Clinical Information

Tryptase, a neutral protease, is a dominant protein component of the secretory granules of human mast cells. There are 2 forms of tryptase, designated as alpha and beta, which are encoded by 2 separate genes.(1) Both are expressed as inactive proenzymes. Alpha-protryptase and beta-protryptase are spontaneously released from resting mast cells. The levels of the protrypases reflect the total number of mass cells within the body but are not an indication of mast cell activation. Beta-protryptase is processed to a mature form, which is stored in granules and released as an active tetramer that is bound to heparan or chondroitin sulfate proteoglycans. In contrast, an amino acid change in alpha-protryptase prevents processing to a mature form. Upon mast cell activation, degranulation releases mature tryptase, which is almost exclusively in the form of beta-tryptase.
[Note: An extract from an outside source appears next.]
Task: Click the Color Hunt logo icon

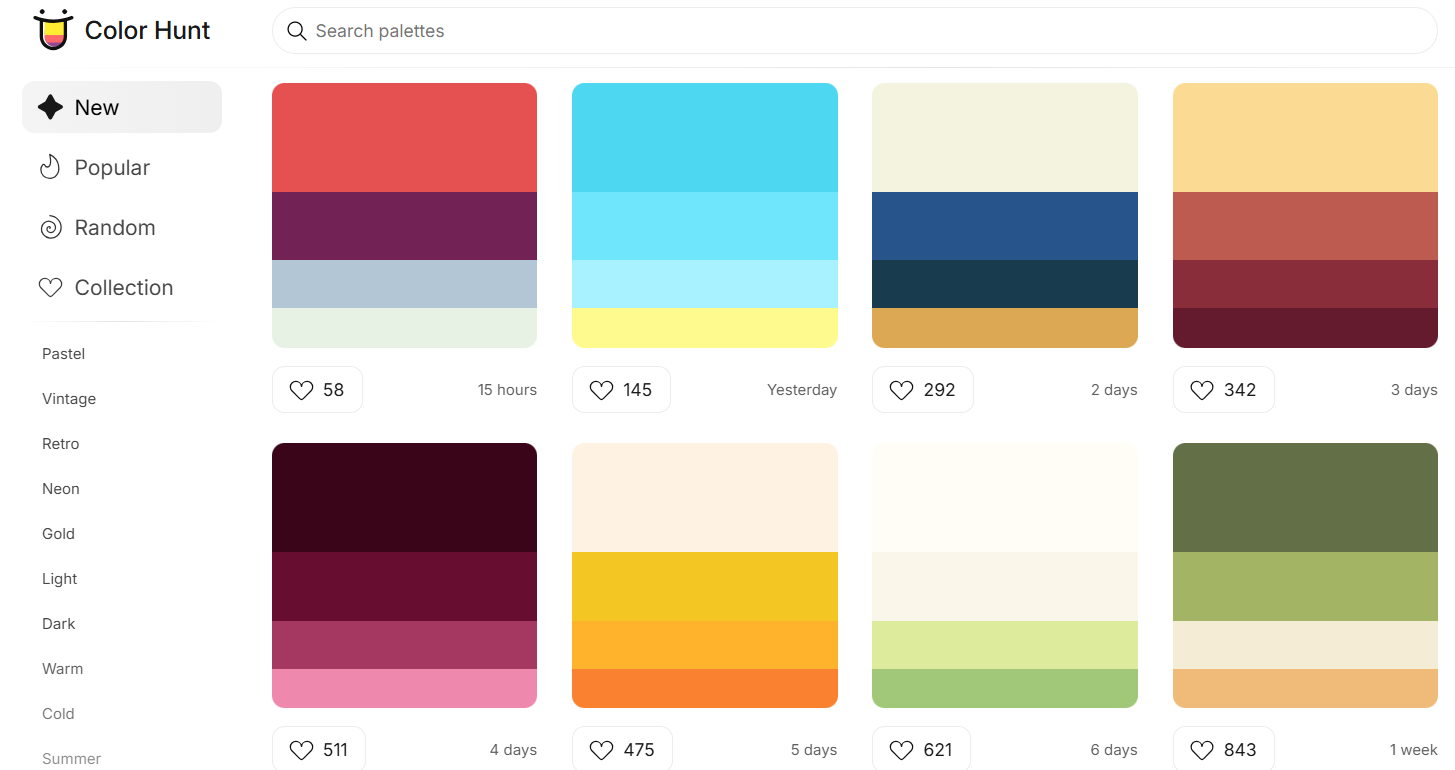Action: tap(53, 30)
During an anaphylactic episode, mast cell granules release tryptase; measurable amounts are found in blood, generally within 30 to 60 minutes.(2) The levels decline under first-order kinetics with half-life of approximately 2 hours. Measurement of tryptase 1 to 6 hours and at least 24 hours after the anaphylactic episode may be useful in demonstrating a return to baseline concentrations and evaluating the kinetics of the response. Tryptase concentrations may also be increased for a period of time following allergen challenge.
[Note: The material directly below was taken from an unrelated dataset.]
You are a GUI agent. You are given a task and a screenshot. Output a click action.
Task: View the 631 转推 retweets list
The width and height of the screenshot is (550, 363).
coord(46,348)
Mastocytosis occurs when there is clonal mast-cell proliferation, which leads to tissue accumulation.(3) Mastocytosis can be categorized as cutaneous and systemic. Cutaneous mastocytosis is generally associated with normal or slightly elevated (11.5-20.0 ng/mL) concentrations of tryptase. In systemic mastocytosis, high concentrations may be observed, with greater than 20 ng/mL being a minor criterion for the diagnosis of this condition.